Max Fried's no-hit bid ended by official scorer's change in Yankees' shutout of Rays

Yankees starting pitcher Max Fried throws to home plate during the first inning of a baseball game against the Tampa Bay Rays, Sunday, April, 20, 2025, in Tampa, Fla. Credit: AP/Phelan M. Ebenhack
TAMPA, Fla. — Well, that was something.
The whole afternoon, in fact.
Max Fried held the Rays hitless for seven innings at Steinbrenner Field on Sunday afternoon, but as the lefthander warmed up before the bottom of the eighth, official scorer Bill Mathews retroactively awarded a hit to Chandler Simpson, who reached first with one out in the sixth on a hard one-hopper that first baseman Paul Goldschmidt failed to handle.
Mathews, who has been scoring Rays games at Tropicana Field for nearly two decades, announced that after viewing several replays, it was “very apparent” that Simpson would have beaten either Goldschmidt or Fried to the bag.
In real time, that was very apparent to pretty much everyone. The final verdict was hard to argue with, given that Simpson, a prospect called up Friday, stole 104 bases in Triple-A last season.
Coincidentally or not, Jake Mangum led off the eighth by stroking a line-drive single to center, to a degree making the scoring change a moot point.
Fried wound up departing after allowing two hits and two walks in 7 2/3 innings, a brilliant performance in the Yankees’ 4-0 victory at their spring training home, where they ended up taking three of four.
No one in the Yankees' clubhouse made a big deal of the scoring change afterward, starting with Fried and including manager Aaron Boone, who had been ejected for the first time this season in the top of the eighth.
“Look, we’re not going to beat him [Simpson] to the bag, so I get it,” Boone said. “It makes it a little bit dicey when it’s [two innings later], but the reality is, it was a hit.”
Fried said he wasn’t aware that the Simpson play ultimately was scored a hit until after he was taken out, but he didn’t think much of it.
“It is what it is,” he said. “I’m just happy we got the win . . . He’s obviously extremely fast. I just know he was on first base. It doesn’t matter to me whether it’s a hit or an error.”
Fried’s efforts, which helped him improve to 4-0 with a 1.42 ERA, highlighted what overall was a bizarre afternoon.
Boone, who led or was tied for the American League lead in ejections the previous four seasons, was run by plate umpire Adam Beck after disputing a called third strike on Aaron Judge leading off the top of the eighth. But the subject of Boone’s ire really was third-base umpire Scott Barry, who had called Judge's apparent home run to leftfield a foul ball one pitch earlier,
Boone and his dugout were sure the drive, which left the stadium by a mile and sailed well over the foul pole, was fair. The Yankees challenged the call and it was upheld.
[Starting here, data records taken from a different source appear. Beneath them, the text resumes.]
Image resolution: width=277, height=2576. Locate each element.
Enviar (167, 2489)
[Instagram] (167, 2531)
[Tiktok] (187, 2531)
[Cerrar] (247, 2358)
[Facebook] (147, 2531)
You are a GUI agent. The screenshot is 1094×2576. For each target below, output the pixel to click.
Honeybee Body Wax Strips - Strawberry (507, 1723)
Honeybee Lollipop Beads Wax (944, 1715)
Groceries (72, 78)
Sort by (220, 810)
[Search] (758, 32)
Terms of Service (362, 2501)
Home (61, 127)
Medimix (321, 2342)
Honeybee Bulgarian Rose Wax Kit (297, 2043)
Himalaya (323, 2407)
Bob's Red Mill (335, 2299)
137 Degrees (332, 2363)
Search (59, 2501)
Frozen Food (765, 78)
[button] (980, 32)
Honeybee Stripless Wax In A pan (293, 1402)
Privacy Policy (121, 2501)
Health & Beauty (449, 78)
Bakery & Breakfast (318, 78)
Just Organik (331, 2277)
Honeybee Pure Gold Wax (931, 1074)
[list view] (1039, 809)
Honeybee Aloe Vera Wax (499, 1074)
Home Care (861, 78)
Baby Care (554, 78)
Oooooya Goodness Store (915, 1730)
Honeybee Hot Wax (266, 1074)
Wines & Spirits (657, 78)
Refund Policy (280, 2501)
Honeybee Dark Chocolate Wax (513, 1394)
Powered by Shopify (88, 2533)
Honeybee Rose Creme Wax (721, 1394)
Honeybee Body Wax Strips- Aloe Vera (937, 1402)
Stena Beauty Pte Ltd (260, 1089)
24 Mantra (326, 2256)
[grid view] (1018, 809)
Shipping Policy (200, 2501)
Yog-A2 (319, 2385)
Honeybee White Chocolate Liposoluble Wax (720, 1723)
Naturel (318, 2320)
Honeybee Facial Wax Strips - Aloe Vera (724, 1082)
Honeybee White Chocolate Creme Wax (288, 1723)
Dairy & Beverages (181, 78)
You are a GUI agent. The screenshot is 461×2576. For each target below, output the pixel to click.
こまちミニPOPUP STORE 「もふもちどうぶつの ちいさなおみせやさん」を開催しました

“The audacity of the call standing is remarkable,” said Boone, who visited the Yankees' video room moments before meeting with reporters. “It’s a home run.”
Boone, who said he thought Beck “overall” did a good job, still was angry about Barry missing what would have been Judge’s eighth homer.
“The third baseman [Junior Caminero], the third-base coach [Luis Rojas], our replay knew. Judge knew,” Boone said.
Said Judge: “Yeah, it was a fair ball. But that’s why we’ve got replay. It’s not on the umpires, it’s tough in a situation like this where we’re at a minor-league park, the foul poles aren’t as high. That’s why you have replay; they have every angle. But that’s a fair ball.”
The Yankees (14-8) outhit the Rays 9-2, getting home runs from Trent Grisham, Cody Bellinger and Austin Wells.
Three pitches into the afternoon, the Yankees had the lead, not a huge surprise in that they entered the day collectively slashing .301/.408/.542 out of the leadoff spot.
The, um, leading man on this day was Grisham, who blasted a 2-and-0, 94-mph fastball to rightfield for his sixth homer. He also made a terrific defensive play in the fifth, tracking down a wind-blown drive into the gap in right-center by Mangum, making a tumbling catch and turning it into an inning-ending double play.
Second baseman Jazz Chisholm Jr. kept the no-hitter — at the time, anyway — intact in the seventh when he somehow tracked down a flare off the bat of Christopher Morel and made a diving backhand catch in shallow left-center. Fried also picked off Morel at second to end the fourth.
“It was a pretty crazy series,” said Bellinger, whose homer leading off the sixth made it 3-0. “We’re playing really good as a team right now. It’s just fun to be a part of.”